### Task objective
Render the material starting at the line that contains "Viewport: 1706px width, 960px" and ending at the line that contains "pyautogui.click(x=71, y=935)" as a two-column CSV with the headers source and result, one row for each text and its answer, every field quoted and line breaks changed to spaces. Leave the pictures out.

○ ○ ○ ○

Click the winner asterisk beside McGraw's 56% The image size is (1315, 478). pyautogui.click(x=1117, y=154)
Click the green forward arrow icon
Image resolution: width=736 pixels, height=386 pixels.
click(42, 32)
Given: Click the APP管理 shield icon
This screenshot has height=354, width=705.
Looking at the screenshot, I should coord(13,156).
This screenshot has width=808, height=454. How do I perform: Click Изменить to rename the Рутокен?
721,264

○ ○ ○ ○

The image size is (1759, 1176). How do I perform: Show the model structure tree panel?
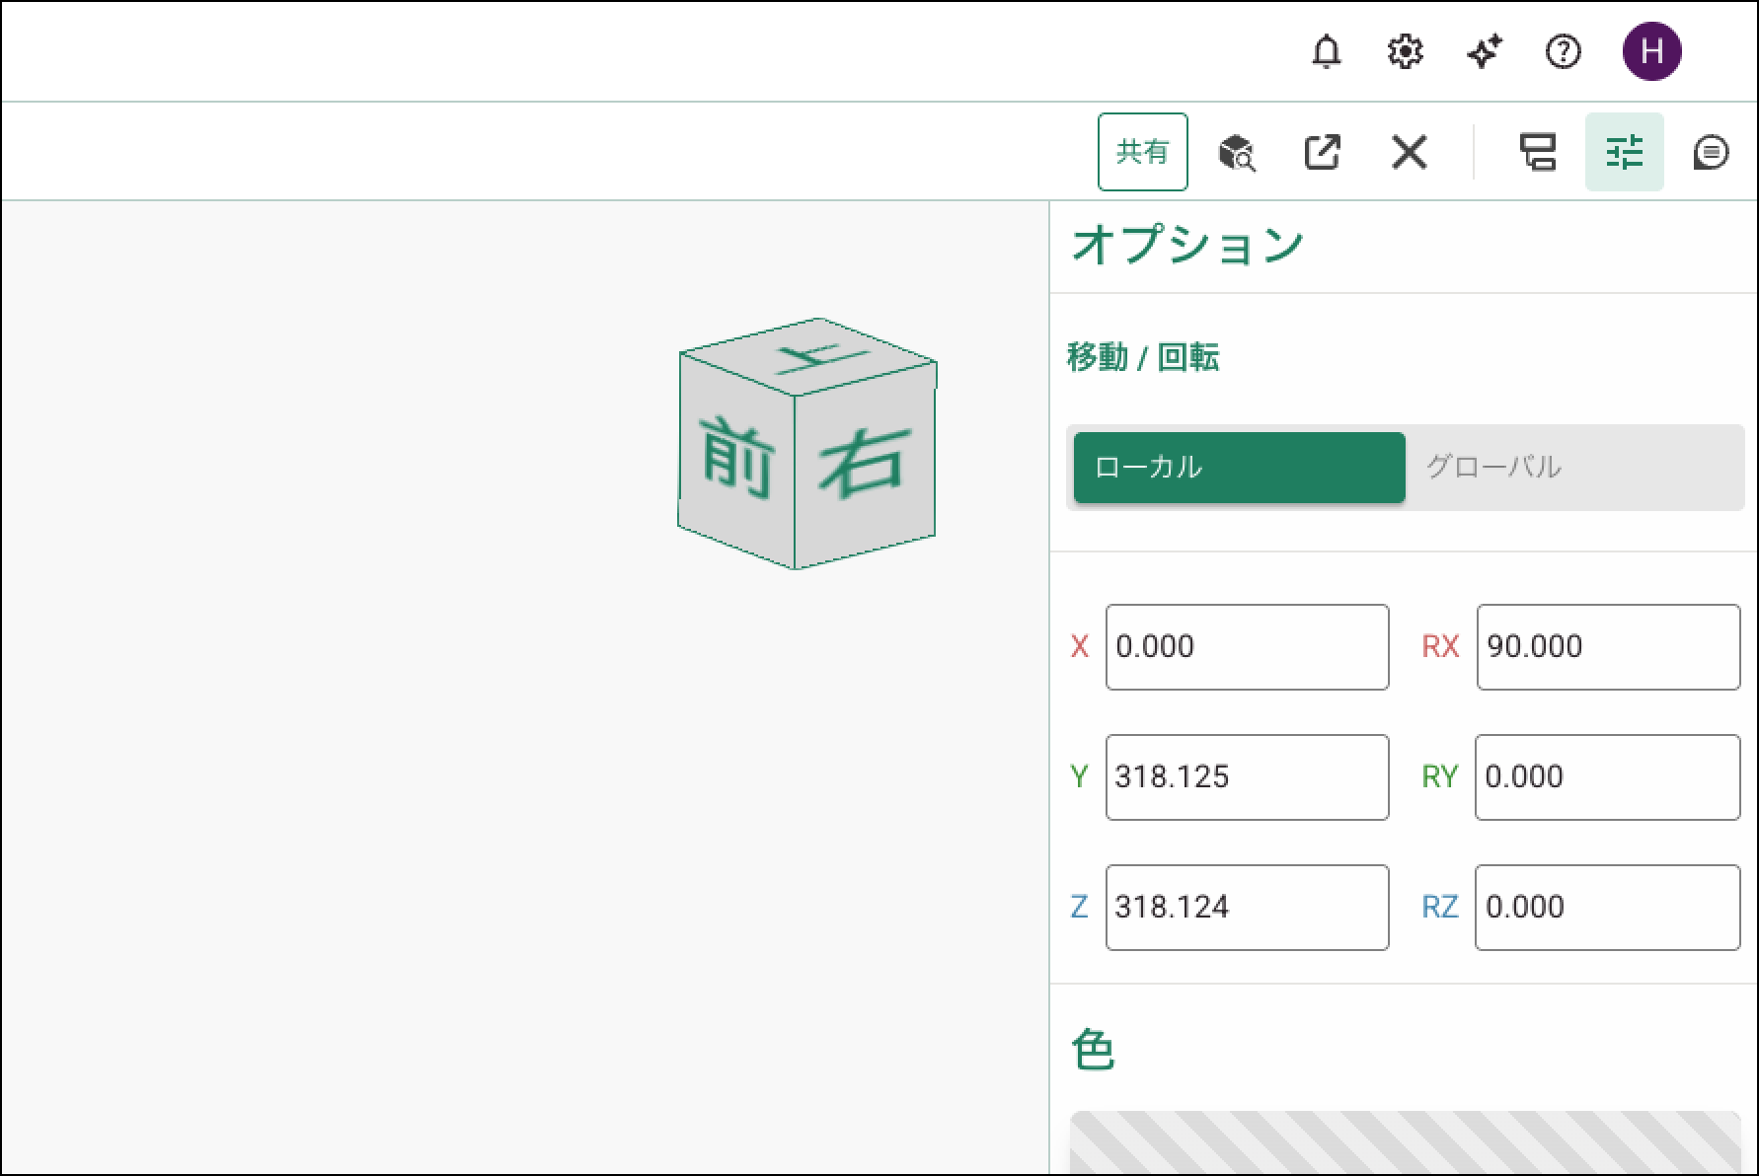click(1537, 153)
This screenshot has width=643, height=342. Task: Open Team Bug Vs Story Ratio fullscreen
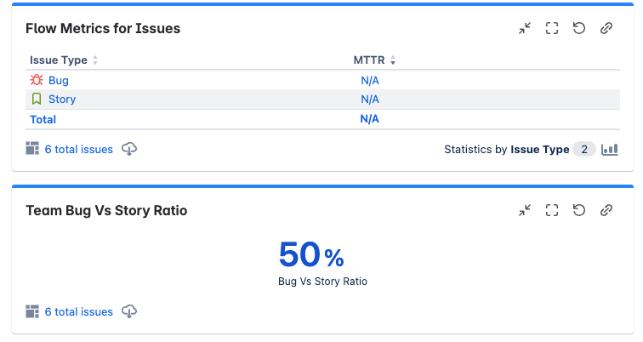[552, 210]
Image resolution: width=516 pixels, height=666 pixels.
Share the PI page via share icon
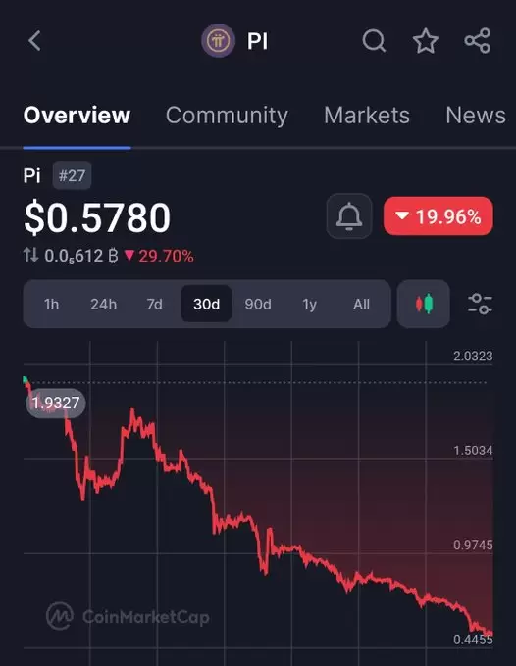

○ ○ ○ ○

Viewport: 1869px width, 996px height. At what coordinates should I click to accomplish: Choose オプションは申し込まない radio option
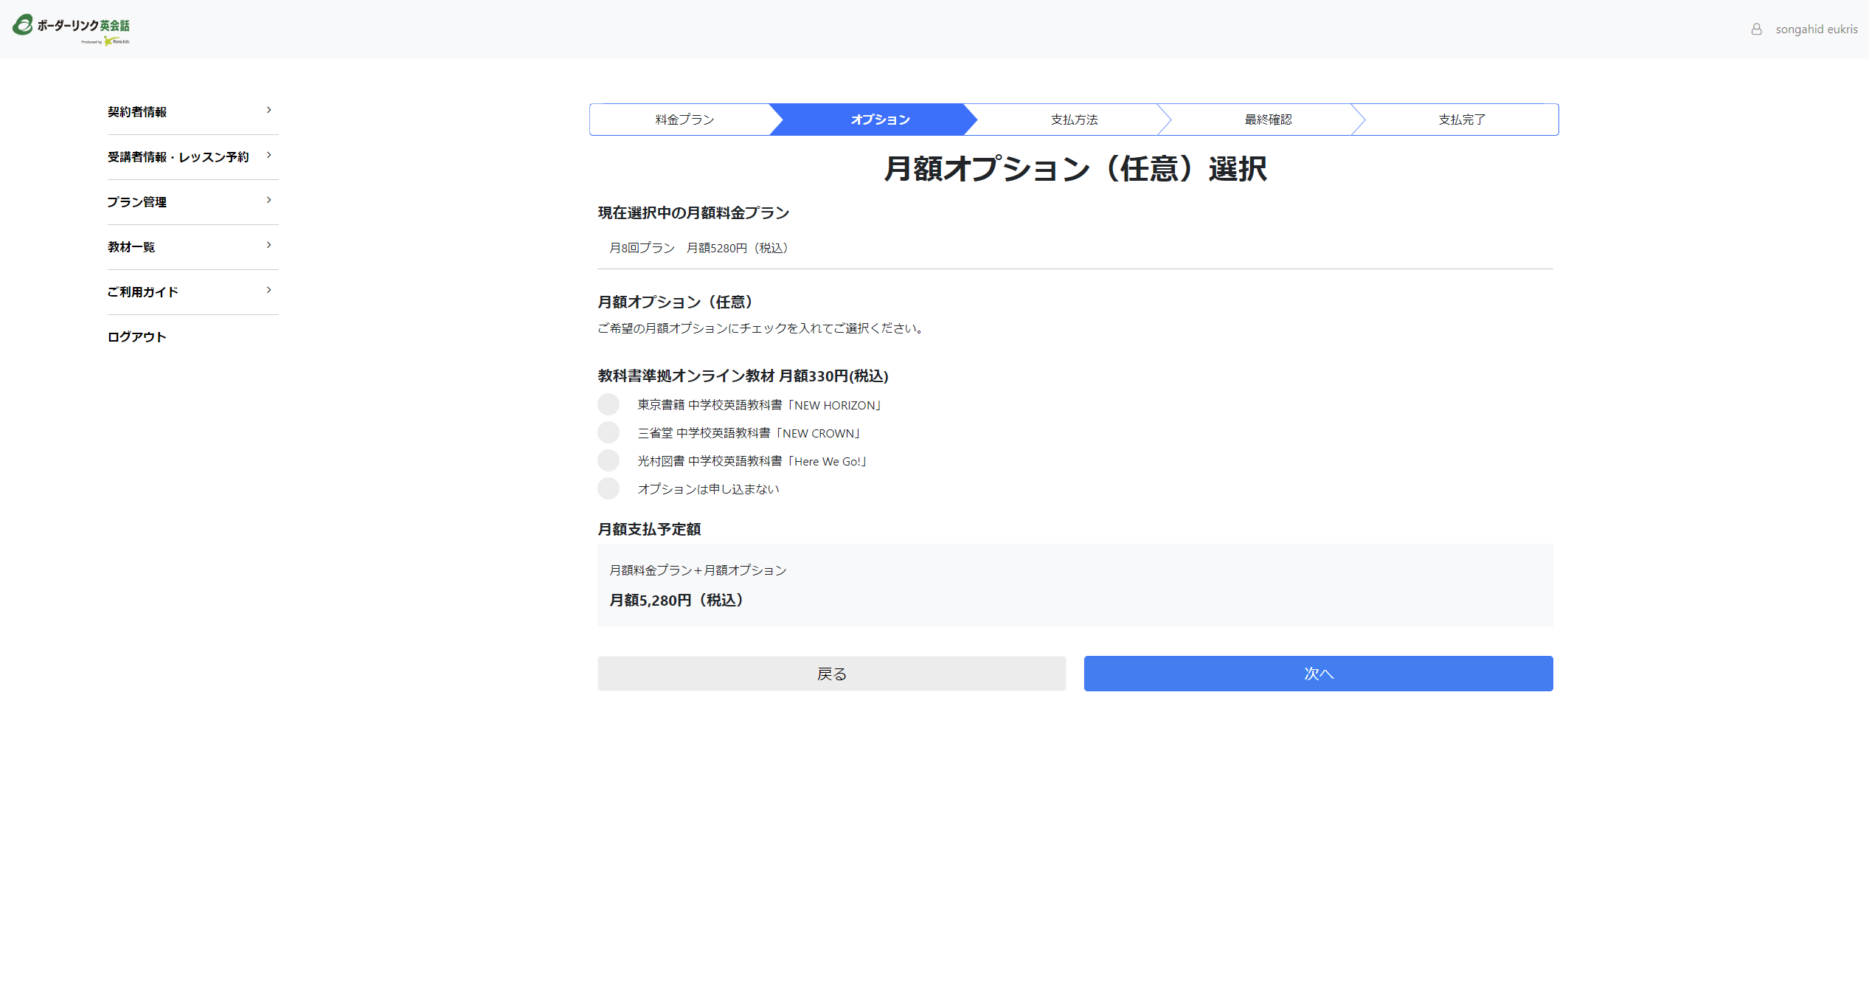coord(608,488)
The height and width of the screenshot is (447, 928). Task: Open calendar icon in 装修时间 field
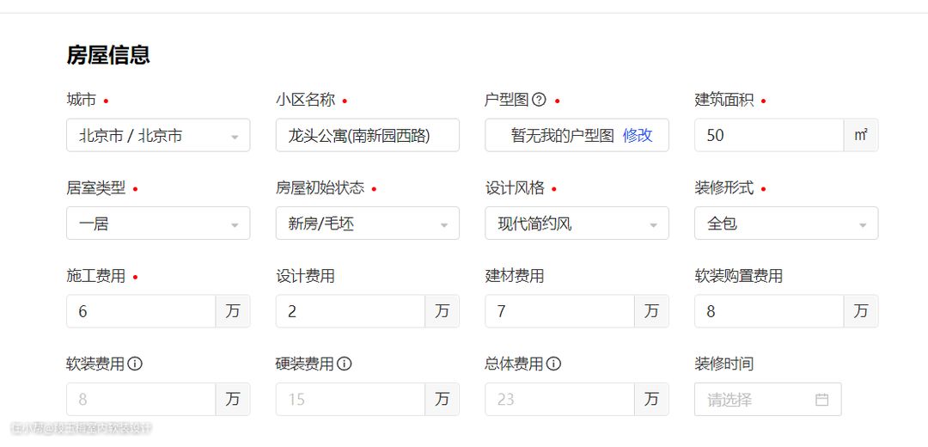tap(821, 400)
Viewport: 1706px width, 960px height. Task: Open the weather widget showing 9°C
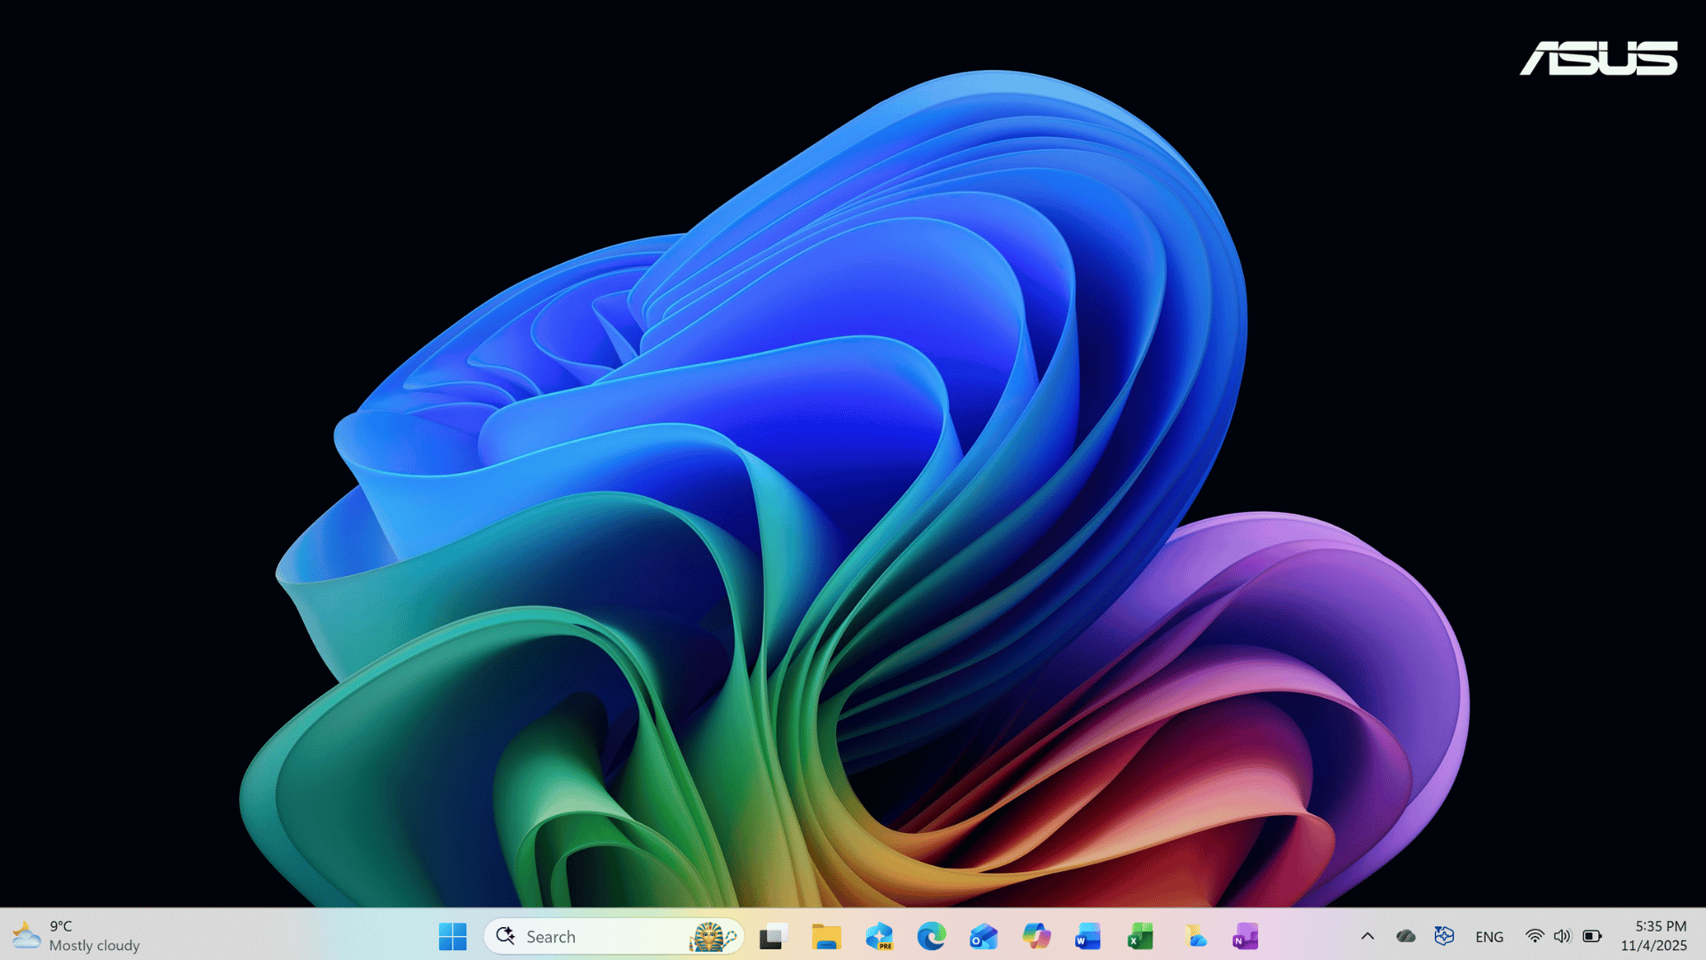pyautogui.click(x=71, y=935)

○ ○ ○ ○

### Task solution
source,result
"Viewport: 1706px width, 960px height. Task: Open the weather widget showing 9°C","pyautogui.click(x=71, y=935)"